*** Opening of Task data ***
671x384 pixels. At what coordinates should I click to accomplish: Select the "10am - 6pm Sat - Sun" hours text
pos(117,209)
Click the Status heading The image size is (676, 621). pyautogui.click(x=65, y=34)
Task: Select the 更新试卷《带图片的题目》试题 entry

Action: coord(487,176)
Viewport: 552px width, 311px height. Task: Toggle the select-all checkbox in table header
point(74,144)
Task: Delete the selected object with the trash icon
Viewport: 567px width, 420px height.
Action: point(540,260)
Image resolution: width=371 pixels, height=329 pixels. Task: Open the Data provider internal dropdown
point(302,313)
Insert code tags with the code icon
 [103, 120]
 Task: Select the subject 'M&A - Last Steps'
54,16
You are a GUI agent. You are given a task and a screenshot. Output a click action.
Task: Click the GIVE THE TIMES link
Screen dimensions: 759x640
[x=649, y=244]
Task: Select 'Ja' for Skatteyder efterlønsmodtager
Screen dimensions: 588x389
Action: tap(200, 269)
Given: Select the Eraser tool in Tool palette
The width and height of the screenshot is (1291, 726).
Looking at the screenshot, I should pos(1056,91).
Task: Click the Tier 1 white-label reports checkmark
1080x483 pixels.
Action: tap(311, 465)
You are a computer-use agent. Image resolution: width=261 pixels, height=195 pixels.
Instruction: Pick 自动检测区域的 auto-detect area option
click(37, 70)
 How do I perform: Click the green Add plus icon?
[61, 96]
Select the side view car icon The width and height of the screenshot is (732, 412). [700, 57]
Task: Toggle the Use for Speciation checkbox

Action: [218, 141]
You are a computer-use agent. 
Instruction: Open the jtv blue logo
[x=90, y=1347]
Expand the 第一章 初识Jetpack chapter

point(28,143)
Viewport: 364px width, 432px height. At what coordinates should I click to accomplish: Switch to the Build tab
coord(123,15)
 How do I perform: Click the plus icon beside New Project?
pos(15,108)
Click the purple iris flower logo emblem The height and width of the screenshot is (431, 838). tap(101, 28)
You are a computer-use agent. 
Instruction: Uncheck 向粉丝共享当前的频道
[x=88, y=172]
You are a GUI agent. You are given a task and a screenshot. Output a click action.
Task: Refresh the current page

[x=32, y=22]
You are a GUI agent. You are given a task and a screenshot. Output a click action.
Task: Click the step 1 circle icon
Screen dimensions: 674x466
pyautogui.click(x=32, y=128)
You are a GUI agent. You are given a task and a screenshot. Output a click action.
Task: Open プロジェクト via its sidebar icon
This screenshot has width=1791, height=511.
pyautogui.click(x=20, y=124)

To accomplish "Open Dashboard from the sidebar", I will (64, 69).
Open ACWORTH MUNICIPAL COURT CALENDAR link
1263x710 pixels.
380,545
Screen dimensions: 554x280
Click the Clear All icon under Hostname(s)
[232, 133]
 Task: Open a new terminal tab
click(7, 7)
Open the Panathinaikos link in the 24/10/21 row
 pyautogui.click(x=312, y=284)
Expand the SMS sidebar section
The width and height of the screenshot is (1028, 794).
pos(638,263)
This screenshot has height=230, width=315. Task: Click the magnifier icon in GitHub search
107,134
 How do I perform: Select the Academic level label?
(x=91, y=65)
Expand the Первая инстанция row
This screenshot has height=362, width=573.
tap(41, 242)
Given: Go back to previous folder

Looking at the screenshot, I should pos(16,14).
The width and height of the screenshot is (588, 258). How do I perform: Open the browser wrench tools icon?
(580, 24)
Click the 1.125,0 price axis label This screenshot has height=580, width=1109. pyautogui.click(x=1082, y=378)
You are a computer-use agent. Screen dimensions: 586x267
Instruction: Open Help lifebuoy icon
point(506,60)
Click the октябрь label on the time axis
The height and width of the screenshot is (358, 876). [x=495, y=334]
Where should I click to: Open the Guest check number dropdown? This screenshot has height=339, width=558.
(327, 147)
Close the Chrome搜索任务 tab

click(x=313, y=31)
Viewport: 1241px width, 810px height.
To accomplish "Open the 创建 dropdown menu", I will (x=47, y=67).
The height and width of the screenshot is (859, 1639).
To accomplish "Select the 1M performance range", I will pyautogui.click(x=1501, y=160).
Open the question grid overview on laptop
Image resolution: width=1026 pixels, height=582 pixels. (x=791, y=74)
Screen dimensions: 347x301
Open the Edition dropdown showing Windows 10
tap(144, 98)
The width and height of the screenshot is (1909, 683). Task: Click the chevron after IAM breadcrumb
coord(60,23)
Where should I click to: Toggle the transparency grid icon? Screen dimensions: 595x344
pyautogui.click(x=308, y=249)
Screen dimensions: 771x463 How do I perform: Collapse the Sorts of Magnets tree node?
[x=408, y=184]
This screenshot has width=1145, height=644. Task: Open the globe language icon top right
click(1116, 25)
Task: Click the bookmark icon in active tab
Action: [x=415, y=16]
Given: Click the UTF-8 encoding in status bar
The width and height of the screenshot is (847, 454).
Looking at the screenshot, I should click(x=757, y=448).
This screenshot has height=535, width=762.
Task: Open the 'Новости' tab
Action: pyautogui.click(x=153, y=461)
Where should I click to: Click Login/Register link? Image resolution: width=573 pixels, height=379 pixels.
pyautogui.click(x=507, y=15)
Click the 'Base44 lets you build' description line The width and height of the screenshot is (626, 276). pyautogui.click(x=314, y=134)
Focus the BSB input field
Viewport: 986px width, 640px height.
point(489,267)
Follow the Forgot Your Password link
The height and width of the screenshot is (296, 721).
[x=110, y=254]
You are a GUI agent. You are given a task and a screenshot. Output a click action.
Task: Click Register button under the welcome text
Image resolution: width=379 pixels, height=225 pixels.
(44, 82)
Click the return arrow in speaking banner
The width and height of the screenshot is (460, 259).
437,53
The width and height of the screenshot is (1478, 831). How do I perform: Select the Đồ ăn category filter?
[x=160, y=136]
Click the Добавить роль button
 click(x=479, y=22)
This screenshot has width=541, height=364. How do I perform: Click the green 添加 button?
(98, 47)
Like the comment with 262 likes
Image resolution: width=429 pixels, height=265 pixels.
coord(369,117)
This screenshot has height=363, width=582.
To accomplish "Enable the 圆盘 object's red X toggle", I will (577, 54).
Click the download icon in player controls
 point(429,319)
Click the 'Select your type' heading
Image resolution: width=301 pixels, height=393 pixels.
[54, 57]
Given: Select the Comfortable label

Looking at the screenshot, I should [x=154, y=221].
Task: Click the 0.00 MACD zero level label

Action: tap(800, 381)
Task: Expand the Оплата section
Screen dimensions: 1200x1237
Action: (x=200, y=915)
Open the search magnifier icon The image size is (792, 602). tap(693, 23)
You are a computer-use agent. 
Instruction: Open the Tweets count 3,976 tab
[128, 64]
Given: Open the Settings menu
*** Close of Task data ***
== Task to carry out ==
Among the lines above, find the ones containing "object" and copy them.

== Result of the exercise ==
Task: Delete the selected object with the trash icon
To accomplish "Enable the 圆盘 object's red X toggle", I will (577, 54).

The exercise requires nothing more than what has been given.